• subbanner subbanner
  • Chemoinformatics

      Chemoinformatics refers to use of physicochemical properties of molecules-in-interest with computer and "in silico" techniques to find out drugable hit compounds of target disease. Such in silico techniques are used to aid and inform the process of drug discovery, in the design of well-defined combinatorial libraries of synthetic compounds, or to assist in structure based drug design.



    Encoding chemical structures


      Molecules cannot be fed into machine learning tools without encoding them. The chemical structure needs to be transformed into a numerical description of the molecule to develop mathematical models that relate chemical structures to biological activities. The mathematical disciplines of graph theory and geometry, among others, provide techniques to encode molecules. The resulting numerical representation is called molecular descriptor. Molecular descriptors can be used for a number of predictive modeling tasks such as virtual high-throughput screening, visualizing chemical libraries, the analysis of quantitative structure-activity relationships, and for predicting a molecule’s target structure.

====

**Required work**
#1 Answer the following questions about the chemoinformatics text.
(a) Which three uses of in silico techniques in drug research does the text name?
(b) Which two mathematical disciplines are named as providing techniques to encode molecules?
(c) What is the numerical representation of a molecule called?
#2 Carry the chemoinformatics text forward with one further paragraph, beginning after its final sentence.

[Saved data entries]
====

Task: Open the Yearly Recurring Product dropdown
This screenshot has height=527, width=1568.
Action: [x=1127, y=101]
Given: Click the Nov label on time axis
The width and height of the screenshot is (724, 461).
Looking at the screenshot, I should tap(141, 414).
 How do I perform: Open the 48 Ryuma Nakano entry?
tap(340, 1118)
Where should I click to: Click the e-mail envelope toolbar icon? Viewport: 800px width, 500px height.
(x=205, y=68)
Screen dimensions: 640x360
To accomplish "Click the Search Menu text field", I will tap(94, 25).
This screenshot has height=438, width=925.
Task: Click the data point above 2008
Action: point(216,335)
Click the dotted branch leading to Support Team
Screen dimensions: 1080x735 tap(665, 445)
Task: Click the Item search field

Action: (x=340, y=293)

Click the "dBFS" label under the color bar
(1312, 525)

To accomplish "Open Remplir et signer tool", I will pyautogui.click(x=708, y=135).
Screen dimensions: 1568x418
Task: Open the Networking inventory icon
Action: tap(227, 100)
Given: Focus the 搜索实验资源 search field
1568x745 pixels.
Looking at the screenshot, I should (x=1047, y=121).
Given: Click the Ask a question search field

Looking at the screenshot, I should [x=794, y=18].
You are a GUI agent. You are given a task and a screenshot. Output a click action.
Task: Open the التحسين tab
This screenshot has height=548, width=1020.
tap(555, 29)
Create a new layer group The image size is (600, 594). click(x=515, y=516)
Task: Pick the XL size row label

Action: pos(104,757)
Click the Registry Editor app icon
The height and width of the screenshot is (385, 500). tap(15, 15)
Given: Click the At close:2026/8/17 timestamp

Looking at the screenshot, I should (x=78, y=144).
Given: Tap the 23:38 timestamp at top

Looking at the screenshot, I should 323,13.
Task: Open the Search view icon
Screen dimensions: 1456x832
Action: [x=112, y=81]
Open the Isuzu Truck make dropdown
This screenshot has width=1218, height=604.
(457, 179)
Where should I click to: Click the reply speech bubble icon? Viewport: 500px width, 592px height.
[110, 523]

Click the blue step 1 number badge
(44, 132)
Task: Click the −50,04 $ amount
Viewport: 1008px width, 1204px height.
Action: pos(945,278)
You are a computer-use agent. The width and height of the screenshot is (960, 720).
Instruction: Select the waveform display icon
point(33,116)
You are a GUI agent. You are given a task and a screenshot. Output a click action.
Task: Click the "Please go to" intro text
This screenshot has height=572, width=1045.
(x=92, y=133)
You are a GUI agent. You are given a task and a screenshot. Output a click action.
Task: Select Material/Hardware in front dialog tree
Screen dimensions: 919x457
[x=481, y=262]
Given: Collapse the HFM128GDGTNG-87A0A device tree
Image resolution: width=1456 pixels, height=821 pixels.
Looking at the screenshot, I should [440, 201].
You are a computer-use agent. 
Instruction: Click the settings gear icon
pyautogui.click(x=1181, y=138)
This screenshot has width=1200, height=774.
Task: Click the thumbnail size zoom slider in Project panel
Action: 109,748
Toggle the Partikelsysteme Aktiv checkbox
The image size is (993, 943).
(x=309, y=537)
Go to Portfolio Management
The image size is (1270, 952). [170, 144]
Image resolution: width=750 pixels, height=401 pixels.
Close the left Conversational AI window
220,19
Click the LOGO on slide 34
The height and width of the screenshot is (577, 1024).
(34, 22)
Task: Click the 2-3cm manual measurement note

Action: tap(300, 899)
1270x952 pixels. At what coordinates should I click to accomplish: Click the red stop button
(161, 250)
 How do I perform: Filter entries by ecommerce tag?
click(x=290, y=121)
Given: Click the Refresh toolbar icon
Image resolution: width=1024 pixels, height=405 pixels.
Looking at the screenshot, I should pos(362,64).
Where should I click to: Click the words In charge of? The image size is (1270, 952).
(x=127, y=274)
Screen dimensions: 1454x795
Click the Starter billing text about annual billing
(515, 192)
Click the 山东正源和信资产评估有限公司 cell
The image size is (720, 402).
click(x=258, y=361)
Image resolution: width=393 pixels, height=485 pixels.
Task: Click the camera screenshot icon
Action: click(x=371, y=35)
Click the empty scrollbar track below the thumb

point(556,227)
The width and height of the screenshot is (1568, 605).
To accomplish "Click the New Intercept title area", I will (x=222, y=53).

====

**Your responses**
#1
(a) Aiding and informing the process of drug discovery, designing well-defined combinatorial libraries of synthetic compounds, and assisting in structure based drug design.
(b) Graph theory and geometry.
(c) A molecular descriptor.

#2
    Development and validation of chemoinformatic models


      Most machine learning techniques can be used to develop chemoinformatic models. The employed molecular descriptor is of utmost importance for the successful predictive modeling. If the numerical description of the molecule is unsuitable for the purpose, good results are rather unlikely. Since molecular descriptors are mostly complex and high dimensional descriptions of chemical molecules, data analysis may be prone to chance correlation and overfitting. Rigorous validation and assessment of the resulting models is therefore essential to exclude seemingly good models that would perform badly in the productive phase of the model.